The uterus and top of the vagina are supported in the pelvis by several attachments to the strong tendons and ligaments of the pelvis bone. I do not know if the scientific names of these areas are important to you -- pubovesicocervical fascia, rectovaginal fascia, uterosacral ligaments and cardinal ligaments -- but the concept is important to grasp. All of these attachments are cut during hysterectomy and as long as they are reattached to the end of the vagina, prolapse should not occur very frequently. You would think that this is a very easy task surgically but those support ligaments are not visable most of the time. They are below a layer(s) of tissue and there may be breaks in those connections at invisible places other than their attachments to the uterus and vagina.
For example a common instance of prolapse occurs after hysterectomy for uterine fibroids. The uterus is enlarged and the size alone may support the uterus in the pelvis so that breaks in the ligaments are not appreciated before surgery. Then within 3-12 months after surgery, the vaginal vault and the bladder drop down. This causes many women to conclude that hysterectomy "causes" prolapse when in fact a better term would be that potential prolapse was being prevented by the enlarged uterus. This can happen to all surgeons such that even with appropriate surgical repair, the abdominal pressures shift from the repaired points to the weakest anatomical points in the lower pelvis. Thus different areas seem to "fall down" even after successfull surgical repair.

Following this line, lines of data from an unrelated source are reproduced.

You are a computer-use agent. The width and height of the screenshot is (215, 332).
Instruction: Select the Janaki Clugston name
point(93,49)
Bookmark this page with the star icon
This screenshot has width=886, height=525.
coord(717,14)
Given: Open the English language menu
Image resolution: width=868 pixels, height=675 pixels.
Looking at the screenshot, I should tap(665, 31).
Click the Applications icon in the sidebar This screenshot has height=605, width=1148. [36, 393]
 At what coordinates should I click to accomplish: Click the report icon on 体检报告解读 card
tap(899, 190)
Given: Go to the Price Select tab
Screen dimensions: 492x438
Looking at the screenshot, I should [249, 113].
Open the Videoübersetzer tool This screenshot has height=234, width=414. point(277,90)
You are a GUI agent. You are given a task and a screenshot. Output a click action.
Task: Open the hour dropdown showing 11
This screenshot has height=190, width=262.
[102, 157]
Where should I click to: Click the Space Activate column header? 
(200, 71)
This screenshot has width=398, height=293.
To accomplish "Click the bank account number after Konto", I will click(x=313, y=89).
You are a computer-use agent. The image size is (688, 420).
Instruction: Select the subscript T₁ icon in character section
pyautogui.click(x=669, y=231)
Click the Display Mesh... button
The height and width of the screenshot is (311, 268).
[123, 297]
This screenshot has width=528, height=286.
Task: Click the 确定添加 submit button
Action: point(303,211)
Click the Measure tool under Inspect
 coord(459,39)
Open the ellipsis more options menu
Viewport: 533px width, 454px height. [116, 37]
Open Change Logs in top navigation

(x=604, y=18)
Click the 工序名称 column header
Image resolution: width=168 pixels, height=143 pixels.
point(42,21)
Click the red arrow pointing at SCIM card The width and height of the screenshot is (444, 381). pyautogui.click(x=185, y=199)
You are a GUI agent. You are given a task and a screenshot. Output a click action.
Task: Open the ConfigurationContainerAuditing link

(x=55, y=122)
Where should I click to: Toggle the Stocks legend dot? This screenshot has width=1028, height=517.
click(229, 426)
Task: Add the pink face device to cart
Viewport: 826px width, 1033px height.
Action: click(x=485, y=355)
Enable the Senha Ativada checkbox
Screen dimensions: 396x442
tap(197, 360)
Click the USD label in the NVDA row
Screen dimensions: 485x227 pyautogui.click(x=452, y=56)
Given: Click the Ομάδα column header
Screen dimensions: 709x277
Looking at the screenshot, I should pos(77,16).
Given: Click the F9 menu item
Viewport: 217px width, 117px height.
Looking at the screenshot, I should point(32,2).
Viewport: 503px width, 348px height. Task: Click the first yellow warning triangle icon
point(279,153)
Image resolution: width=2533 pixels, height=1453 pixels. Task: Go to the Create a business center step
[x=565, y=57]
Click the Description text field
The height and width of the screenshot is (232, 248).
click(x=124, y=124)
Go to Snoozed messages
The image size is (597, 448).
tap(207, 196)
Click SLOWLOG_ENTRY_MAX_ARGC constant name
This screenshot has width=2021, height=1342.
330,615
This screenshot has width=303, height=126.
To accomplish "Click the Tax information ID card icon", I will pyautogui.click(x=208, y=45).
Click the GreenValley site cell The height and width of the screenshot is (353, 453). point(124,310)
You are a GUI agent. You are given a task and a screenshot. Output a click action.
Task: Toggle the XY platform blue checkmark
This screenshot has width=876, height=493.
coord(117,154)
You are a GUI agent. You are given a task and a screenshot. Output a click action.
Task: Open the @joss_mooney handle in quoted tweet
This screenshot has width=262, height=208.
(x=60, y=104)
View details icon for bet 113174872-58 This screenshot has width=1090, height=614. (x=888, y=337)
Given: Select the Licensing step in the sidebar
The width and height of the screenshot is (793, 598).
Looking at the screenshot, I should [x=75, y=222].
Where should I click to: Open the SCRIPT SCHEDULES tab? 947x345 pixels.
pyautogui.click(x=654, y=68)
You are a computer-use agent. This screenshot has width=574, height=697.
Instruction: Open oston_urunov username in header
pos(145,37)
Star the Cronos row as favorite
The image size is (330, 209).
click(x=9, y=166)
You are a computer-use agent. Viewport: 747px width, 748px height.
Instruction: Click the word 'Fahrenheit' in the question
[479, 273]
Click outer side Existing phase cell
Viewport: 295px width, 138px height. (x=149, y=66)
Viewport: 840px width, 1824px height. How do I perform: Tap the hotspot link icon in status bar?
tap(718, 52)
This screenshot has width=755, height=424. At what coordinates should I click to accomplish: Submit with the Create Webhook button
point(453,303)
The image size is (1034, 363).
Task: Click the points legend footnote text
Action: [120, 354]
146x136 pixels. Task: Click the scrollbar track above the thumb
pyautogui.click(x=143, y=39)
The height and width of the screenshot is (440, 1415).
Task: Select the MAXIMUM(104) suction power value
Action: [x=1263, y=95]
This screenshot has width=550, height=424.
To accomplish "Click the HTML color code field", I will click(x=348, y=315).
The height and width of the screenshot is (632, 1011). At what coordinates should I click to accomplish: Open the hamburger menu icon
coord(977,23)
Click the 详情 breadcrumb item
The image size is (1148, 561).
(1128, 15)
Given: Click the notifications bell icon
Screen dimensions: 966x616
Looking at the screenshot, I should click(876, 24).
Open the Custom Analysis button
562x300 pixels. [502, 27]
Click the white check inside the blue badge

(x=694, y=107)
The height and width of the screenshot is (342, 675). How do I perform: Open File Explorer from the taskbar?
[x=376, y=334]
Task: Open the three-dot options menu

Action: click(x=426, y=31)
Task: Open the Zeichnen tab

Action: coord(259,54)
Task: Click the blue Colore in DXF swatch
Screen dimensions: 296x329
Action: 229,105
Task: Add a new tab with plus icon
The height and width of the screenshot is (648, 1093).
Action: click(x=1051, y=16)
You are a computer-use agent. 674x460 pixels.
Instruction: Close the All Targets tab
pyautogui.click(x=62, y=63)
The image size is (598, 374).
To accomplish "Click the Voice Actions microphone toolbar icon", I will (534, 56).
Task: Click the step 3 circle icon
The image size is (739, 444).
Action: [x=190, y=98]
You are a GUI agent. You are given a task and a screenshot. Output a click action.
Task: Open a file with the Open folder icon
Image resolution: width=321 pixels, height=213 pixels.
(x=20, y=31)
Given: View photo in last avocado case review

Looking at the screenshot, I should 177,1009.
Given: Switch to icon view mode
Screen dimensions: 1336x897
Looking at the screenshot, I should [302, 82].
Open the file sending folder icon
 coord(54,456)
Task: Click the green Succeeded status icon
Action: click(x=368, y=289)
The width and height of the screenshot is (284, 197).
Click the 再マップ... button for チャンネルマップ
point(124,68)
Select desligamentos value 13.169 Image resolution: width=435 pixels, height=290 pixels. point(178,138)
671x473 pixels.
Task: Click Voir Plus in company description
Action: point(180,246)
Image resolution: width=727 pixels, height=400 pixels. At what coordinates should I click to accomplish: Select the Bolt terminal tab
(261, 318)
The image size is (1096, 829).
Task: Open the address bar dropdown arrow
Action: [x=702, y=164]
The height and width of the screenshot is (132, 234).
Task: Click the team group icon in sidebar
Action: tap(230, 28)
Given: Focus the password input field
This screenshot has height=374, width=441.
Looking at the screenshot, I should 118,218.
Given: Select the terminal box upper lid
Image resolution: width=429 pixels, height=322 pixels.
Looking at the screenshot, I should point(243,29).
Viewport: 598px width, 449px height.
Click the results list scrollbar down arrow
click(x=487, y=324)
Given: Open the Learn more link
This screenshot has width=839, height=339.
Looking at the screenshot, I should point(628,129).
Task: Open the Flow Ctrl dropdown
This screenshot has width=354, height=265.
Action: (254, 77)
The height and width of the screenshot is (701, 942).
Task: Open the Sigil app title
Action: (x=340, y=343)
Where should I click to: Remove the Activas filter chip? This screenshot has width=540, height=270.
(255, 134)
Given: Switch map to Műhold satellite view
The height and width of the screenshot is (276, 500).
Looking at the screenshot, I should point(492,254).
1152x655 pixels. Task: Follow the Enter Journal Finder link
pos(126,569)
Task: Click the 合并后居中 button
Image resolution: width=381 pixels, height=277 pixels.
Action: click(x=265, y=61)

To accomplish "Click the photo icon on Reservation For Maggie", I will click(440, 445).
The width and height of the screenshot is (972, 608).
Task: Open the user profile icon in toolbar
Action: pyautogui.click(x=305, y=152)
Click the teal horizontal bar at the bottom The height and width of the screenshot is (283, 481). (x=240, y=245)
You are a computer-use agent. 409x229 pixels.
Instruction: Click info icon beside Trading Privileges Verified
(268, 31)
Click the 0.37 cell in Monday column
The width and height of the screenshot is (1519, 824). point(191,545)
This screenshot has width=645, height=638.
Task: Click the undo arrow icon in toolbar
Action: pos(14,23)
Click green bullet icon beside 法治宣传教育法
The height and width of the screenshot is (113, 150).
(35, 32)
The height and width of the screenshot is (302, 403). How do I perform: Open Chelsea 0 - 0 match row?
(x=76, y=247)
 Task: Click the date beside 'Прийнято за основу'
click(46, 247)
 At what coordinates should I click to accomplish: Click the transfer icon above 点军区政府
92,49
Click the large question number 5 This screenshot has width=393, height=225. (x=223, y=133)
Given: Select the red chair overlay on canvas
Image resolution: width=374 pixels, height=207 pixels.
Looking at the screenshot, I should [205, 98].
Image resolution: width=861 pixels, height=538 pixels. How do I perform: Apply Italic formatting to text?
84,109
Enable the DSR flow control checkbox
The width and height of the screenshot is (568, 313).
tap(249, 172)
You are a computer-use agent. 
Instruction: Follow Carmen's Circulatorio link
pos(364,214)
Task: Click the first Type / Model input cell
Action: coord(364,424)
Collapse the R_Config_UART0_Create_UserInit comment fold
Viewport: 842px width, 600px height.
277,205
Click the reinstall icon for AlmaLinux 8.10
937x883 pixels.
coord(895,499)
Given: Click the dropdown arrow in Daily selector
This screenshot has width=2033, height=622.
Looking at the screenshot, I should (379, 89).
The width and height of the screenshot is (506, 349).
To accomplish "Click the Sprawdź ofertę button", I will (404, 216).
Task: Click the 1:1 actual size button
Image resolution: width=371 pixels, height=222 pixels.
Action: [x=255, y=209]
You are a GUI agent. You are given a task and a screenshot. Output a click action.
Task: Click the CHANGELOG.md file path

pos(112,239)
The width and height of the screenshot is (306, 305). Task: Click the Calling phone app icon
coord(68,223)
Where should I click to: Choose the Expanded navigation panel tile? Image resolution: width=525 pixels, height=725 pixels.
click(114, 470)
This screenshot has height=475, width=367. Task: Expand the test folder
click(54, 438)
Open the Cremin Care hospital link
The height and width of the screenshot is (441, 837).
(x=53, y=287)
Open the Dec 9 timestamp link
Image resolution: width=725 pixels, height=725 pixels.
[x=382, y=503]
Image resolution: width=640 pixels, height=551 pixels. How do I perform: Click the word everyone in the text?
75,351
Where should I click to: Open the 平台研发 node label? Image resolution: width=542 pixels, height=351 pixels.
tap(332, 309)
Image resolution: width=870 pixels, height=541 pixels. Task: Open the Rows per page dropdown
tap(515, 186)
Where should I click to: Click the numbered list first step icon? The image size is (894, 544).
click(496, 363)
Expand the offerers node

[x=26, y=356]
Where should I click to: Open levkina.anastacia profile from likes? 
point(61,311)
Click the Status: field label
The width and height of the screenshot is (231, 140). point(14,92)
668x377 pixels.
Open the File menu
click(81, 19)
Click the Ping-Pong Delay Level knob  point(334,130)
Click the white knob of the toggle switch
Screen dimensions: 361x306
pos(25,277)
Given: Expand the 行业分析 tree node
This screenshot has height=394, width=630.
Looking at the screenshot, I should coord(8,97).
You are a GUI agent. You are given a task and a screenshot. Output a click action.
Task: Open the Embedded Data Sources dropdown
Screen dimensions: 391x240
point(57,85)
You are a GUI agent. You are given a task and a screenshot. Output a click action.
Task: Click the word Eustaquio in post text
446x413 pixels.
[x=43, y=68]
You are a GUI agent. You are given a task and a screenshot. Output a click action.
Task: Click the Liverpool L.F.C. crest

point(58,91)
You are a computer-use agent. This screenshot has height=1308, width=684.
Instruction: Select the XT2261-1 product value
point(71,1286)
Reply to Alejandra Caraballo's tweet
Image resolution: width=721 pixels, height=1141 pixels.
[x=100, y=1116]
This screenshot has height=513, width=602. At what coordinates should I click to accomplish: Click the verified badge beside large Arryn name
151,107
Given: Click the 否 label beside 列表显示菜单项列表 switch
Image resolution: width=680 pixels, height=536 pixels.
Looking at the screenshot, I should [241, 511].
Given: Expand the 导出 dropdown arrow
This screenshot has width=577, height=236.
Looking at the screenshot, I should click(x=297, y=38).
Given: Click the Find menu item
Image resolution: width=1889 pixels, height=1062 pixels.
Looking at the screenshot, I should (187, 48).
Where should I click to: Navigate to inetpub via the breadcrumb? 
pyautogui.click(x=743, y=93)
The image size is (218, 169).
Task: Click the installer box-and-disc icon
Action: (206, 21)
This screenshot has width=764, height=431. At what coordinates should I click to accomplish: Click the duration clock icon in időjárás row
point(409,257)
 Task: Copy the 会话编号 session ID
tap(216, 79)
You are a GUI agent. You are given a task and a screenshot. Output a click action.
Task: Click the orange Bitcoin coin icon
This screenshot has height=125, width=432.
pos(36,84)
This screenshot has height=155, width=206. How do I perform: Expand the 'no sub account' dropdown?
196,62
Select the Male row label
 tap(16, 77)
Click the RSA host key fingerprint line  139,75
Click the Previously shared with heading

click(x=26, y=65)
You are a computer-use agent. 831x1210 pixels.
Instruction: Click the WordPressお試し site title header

Are there a lot of unnecessary hysterectomies performed?
I'm sure there are many "unnecessary" hysterectomies performed. How many is unknown by anyone. Ever since the mid 1950's there has been criticism of doctors performing too many uterine removals. The rate of hysterectomy in the U.S. varies from geographical region to region but on the whole is about twice that of other industrialized countries. Therefore you would think there would be quite a few unnecessary procedures. The problem becomes the definition of "unnecessary". In whose eyes is a procedure deemed as "needed" versus "unnecessary". There seems to be disagreement about this. The only unnecessary hysterectomy is the one that I or you or someone else disagrees with!
For example in insurance programs requiring 2nd opinions, about 8% of hysterectomies are recommended as not needed at the time (6) In an interesting note, this study mentioned that in the Northeast region of the U.S., women whose second opinion thought the hysterectomy was unnecessary did not go on and have the procedure done. Whereas in the South and North Central regions, women chose to have the hysterectomy even though it was not recommended. This means that they thought it was in their best interest even though the 2nd physician did not. Even 8% unnecessary hysterectomies by that study does not explain the higher rate in the U.S.
I am sure there are doctors who tend to overuse hysterectomy especially for pain and abnormal bleeding problems. They see the procedure as the solution to a problem that may be difficult to manage. Many women look at these symptoms as a quality of life problem. In putting up with pain or bleeding, there can be a moderate amount of inconvenience in work, school or leisure activities. Hysterectomy may be looked at as the quick, long term medication-free answer. We live in an impatient world. On the doctor's part, there may be the perception without thoroughly discussing with the patient, that the woman is unlikely to tolerate the medical therapy, frequent office visits and sometimes minor biopsy procedures that would be needed for the condition complained about.
The best protection a woman has from an unnecessary hysterectomy is an informed education and consideration of all of the treatment options.
What can I expect after hysterectomy aside from the effects of whether the ovaries are functioning?
As best I can tell from both experience and the medical scientific literature, hysterectomy alone, without ovarian removal in the premenopausal woman, or with ovarian removal in the menopausal woman will result in:
- a change in sexual response during orgasm, but not an adverse change
- increased tiredness for several months after the hysterectomy
- in general a recovery time of almost 6 months be complete return to preoperative function.